--- Task item ---
Copies of all lines containing the string "click" are needed from the data below.

Data to process section start

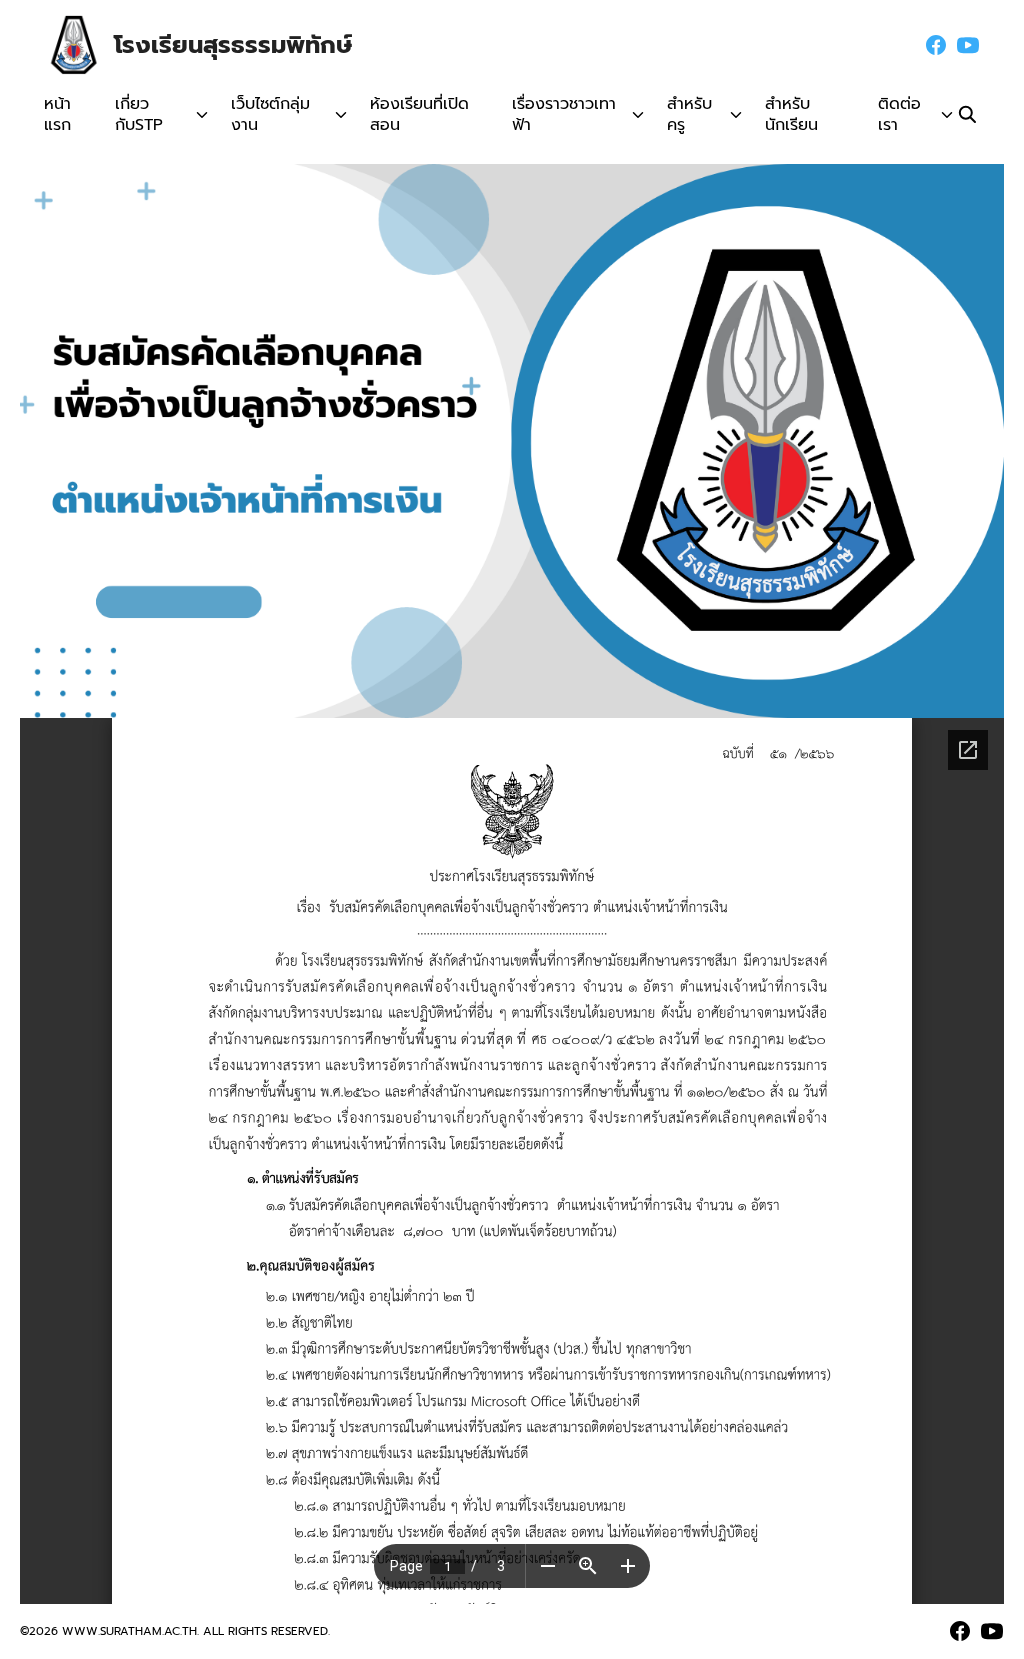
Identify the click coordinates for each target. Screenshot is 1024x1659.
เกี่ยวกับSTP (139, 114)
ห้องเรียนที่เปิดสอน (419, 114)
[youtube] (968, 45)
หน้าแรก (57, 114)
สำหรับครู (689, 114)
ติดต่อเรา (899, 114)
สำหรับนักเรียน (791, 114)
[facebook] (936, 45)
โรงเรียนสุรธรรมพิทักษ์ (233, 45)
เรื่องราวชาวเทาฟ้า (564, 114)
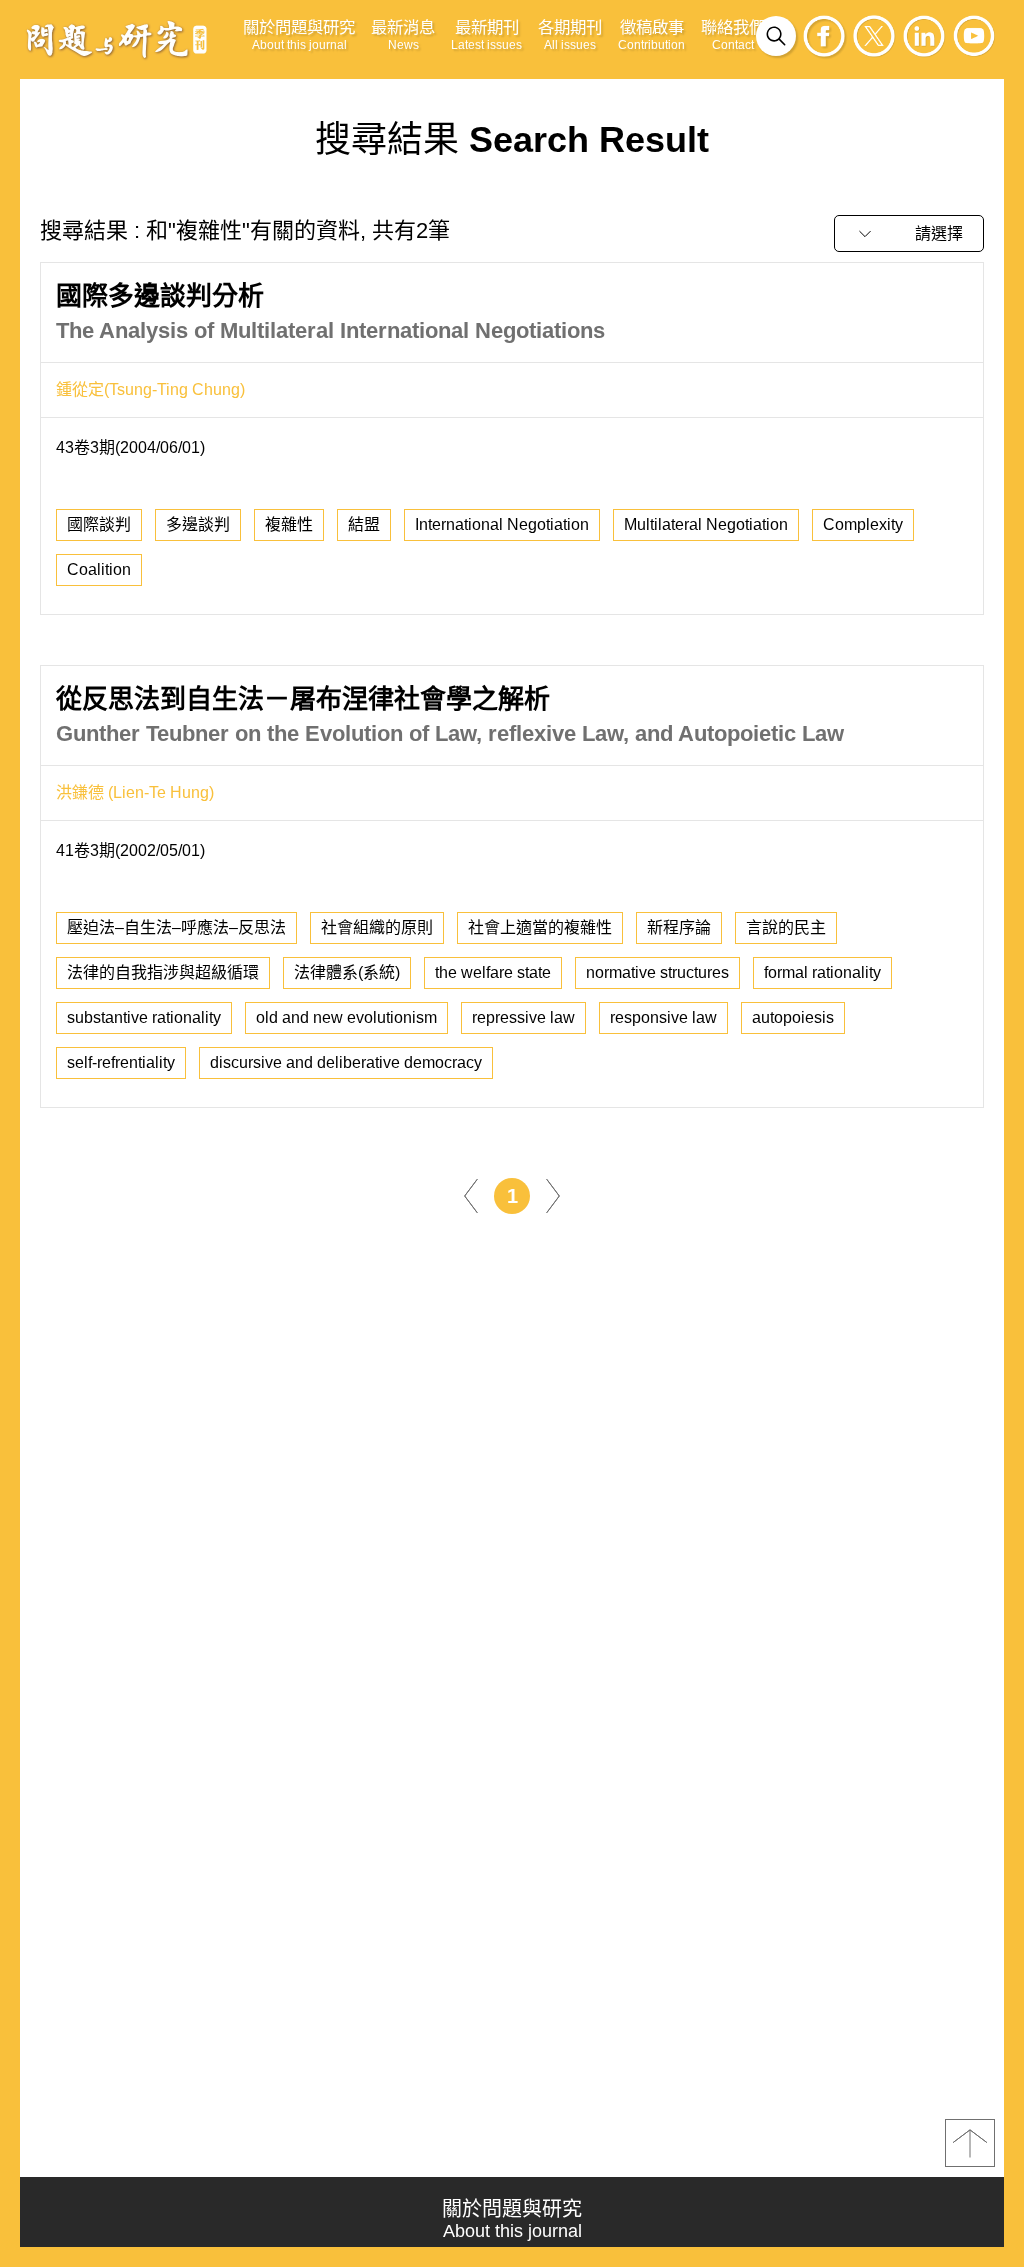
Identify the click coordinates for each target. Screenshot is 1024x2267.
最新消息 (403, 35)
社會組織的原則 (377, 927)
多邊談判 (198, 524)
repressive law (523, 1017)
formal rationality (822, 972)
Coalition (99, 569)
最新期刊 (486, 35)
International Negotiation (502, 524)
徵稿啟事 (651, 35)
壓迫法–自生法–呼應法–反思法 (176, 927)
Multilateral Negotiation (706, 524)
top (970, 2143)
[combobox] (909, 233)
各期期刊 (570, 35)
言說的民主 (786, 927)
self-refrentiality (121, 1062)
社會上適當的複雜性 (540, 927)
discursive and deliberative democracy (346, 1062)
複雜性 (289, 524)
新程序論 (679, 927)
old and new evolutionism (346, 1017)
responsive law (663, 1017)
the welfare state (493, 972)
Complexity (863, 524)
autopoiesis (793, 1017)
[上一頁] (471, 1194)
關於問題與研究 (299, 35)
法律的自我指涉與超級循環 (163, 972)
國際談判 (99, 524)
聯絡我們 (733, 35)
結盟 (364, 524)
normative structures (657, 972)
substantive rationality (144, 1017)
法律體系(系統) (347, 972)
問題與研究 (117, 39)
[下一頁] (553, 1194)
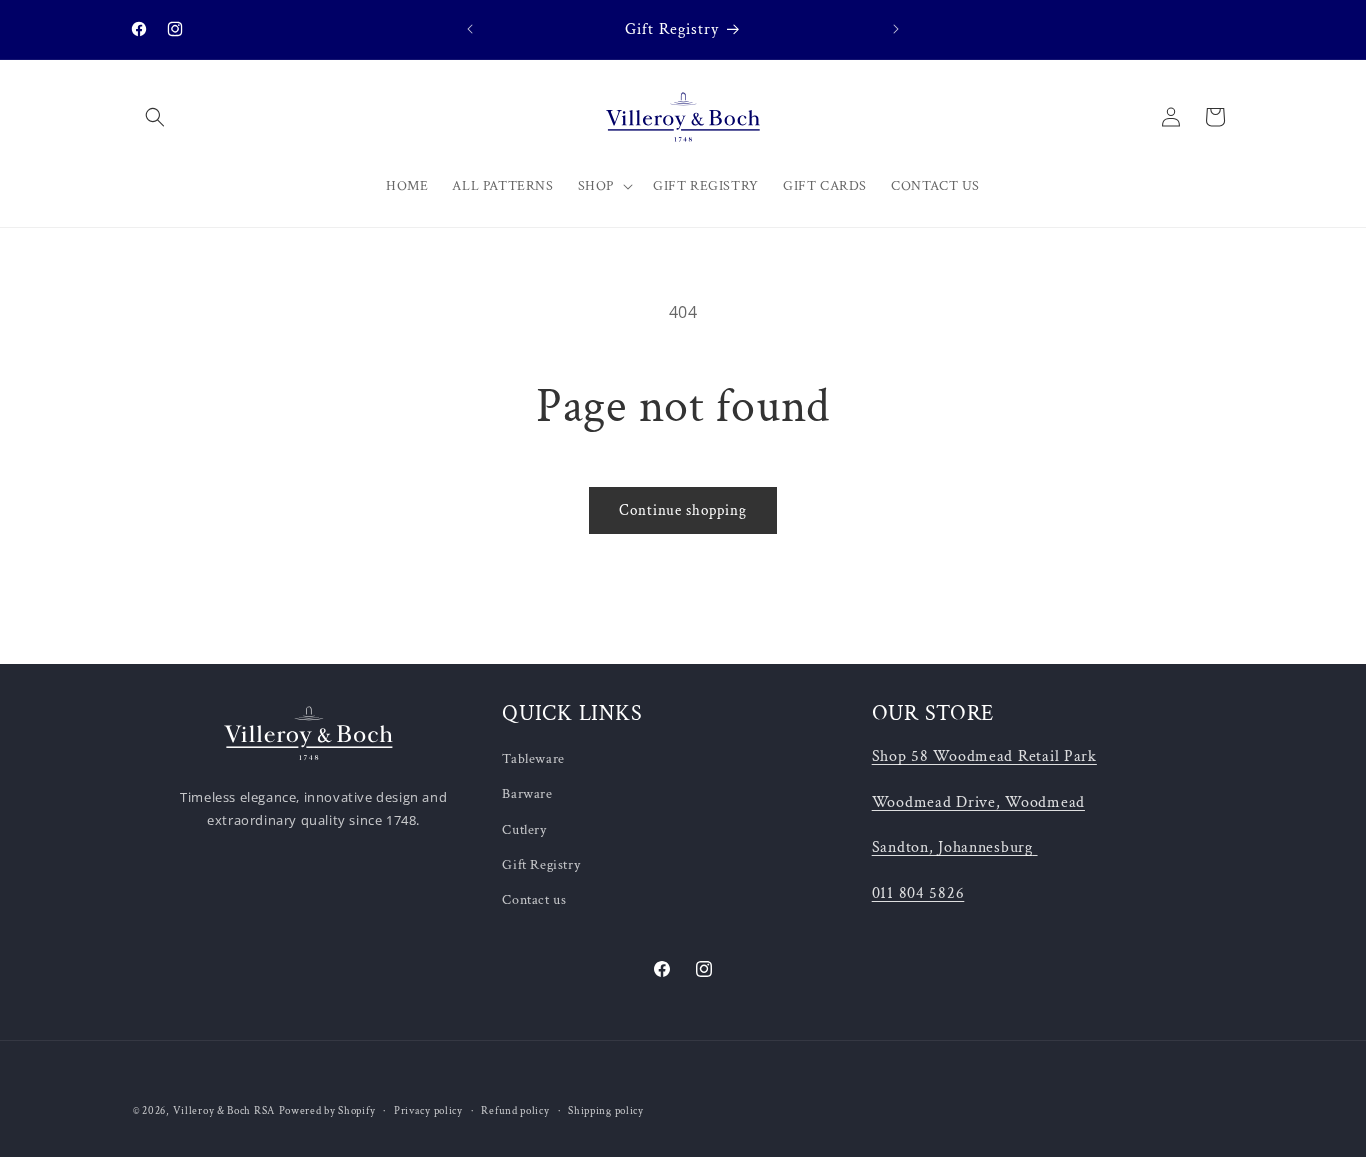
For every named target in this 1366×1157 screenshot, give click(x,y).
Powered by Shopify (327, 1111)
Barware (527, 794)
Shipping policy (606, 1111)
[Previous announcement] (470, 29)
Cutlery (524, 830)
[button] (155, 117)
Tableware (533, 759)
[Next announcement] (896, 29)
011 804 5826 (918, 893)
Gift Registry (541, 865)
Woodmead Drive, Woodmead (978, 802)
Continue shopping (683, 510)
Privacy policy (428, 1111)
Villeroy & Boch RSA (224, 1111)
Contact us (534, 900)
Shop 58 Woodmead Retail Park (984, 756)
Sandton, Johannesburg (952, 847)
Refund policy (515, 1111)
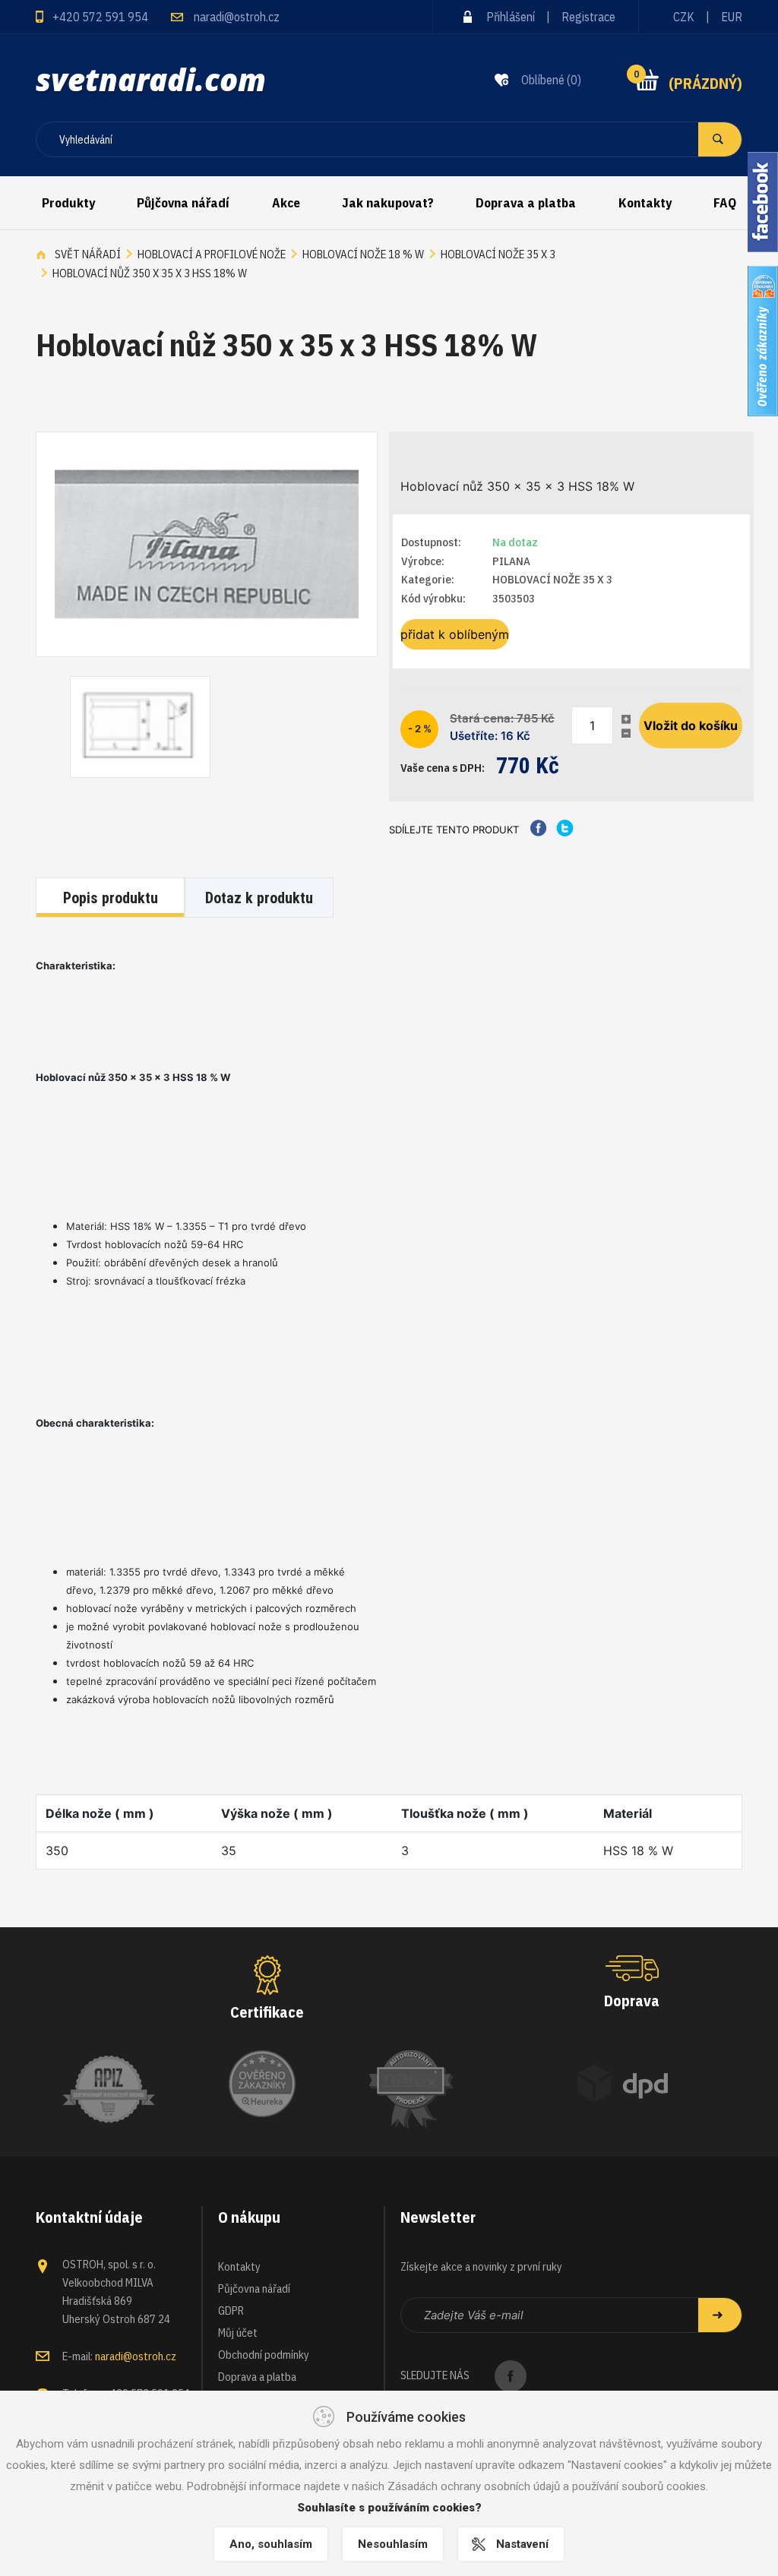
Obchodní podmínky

Data to process section end

--- Solution to this problem ---
Identify the click coordinates for each target. Screenshot is 1024x1659.
Identify the click coordinates for each target. Screenshot is 1024x2267.
For every named target in this 1366×1157 screenshot, give click(x,y).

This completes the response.